3 Center on Mindfulness and Integrative Health Intervention Development (C-MIIND), University of Utah, 395 S. 1500 East, Salt Lake City, UT 84108, USA; College of Social Work, University of Utah, Goodwill Humanitarian Building, 395 S.1500 East, Salt Lake City, UT 84108, USA; Veterans Health Care Administration VISN 19 Whole Health Flagship, VA Salt Lake City Health Care System, USA. Electronic address: firstname.lastname@example.org.

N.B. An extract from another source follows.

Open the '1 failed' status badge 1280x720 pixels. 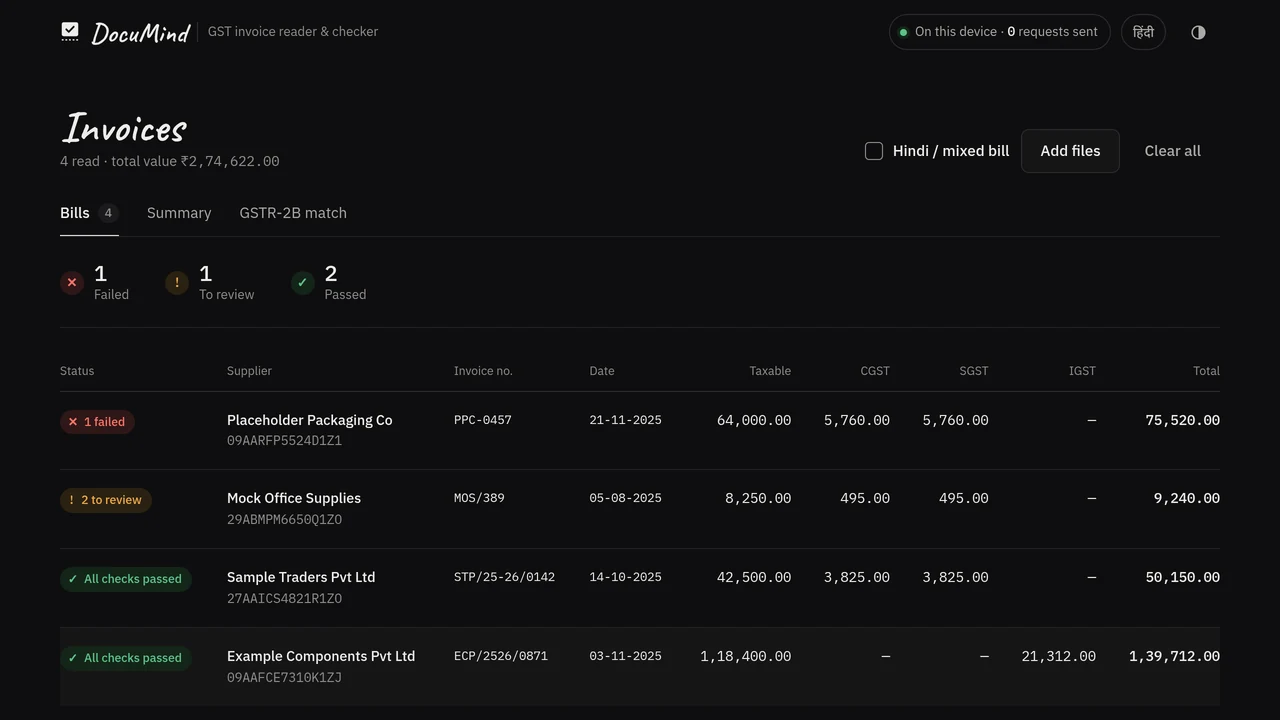[97, 422]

Conference/Journal: J Psychosom Res
Date published: 2021 Nov 14
Other: Volume ID: 152 , Pages: 110677 , Special Notes: doi: 10.1016/j.jpsychores.2021.110677. , Word Count: 256
Long-term opioid therapy presents health risks for people with chronic pain. Some chronic pain patients escalate their opioid dose to regulate negative emotions. Therefore, emotion regulatory strategies like reappraisal are key treatment targets for this population. Mindfulness has been shown to enhance reappraisal, but the mechanisms of action are unknown. This study was a secondary analysis of data from a randomized, controlled trial of Mindfulness-Oriented Recovery Enhancement (MORE) to test a specific postulate of the Mindfulness-to-Meaning Theory: that mindfulness-based interventions promote reappraisal, via interoceptive self-regulation, as a means of decreasing emotional distress.
Ninety-five patients with opioid-treated chronic pain (age = 56.8 ± 11.7, 66% female) were randomized to 8 weeks of MORE or Support Group (SG) psychotherapy. An interoceptive awareness latent variable was constructed from the Multidimensional Assessment of Interoceptive Awareness (MAIA). Next, interoceptive self-regulation was assessed as a mediator of the effect of MORE on post-treatment reappraisal, and then reappraisal was examined as a mediator of change in distress through 3-month follow-up.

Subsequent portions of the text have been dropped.